Acute effects of different alcoholic beverages on vascular endothelium, inflammatory markers and thrombosis fibrinolysis system.
Tousoulis D., Ntarladimas I., Antoniades C., Vasiliadou C., Tentolouris C., Papageorgiou N., Latsios G., Stefanadis C.
BACKGROUND & AIM: Mild alcohol consumption has been associated with decreased cardiovascular risk, although the underlying mechanisms are still unclear. We compared the acute effects of several alcoholic beverages on endothelial function, inflammatory process and thrombosis/fibrinolysis system in young adults.

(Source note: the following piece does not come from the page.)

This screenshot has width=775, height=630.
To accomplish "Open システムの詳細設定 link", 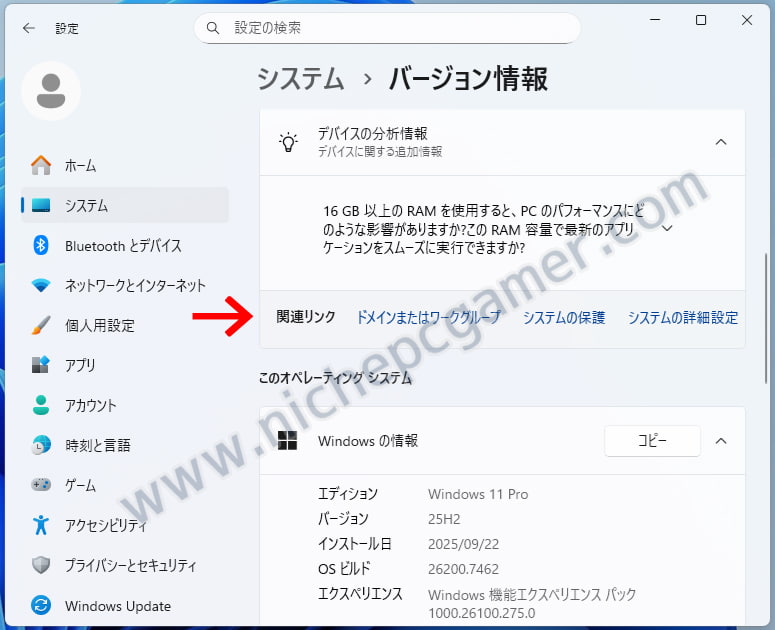I will (x=682, y=317).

METHODS: In this randomized intervention trial, healthy young individuals with no risk factor for atherosclerosis were randomized into 5 equally sized groups and received an equal amount of alcohol (30 g), as red wine (264 ml), white wine (264 ml), beer (633 ml), whisky (79 ml) or water (250 ml). Forearm blood flow was determined by gauge-strain plethysmography, at baseline, 1 and 4 h after alcohol intake. Levels of interleukin-6 (IL-6), tumor necrosis factor alpha (TNF-alpha), C-reactive protein (CRP), fibrinogen (Fib), plasminogen activator inhibitor (PAI-1), von Willebrand factor (vWF) and tissue plasminogen activator (tPA) were determined at baseline and 4 h after alcohol consumption. RESULTS: Reactive hyperemia was significantly increased 1 h after beer and red wine consumption (p<0.05 for both), while it returned at baseline at 4 h (p=ns vs baseline) but remained unchanged in all the other groups. vWF was decreased in the beer and red wine groups (p<0.05 for both) only. PAI-1/tPA ratio remained unchanged only in red wine and control group. Inflammatory markers remained unchanged in all the groups. CONCLUSIONS: Acute consumption of red wine or beer improves endothelial function and decreases vWF levels, suggesting that the type of beverage may differently affect endothelial function and thrombosis/fibrinolysis system in healthy adults.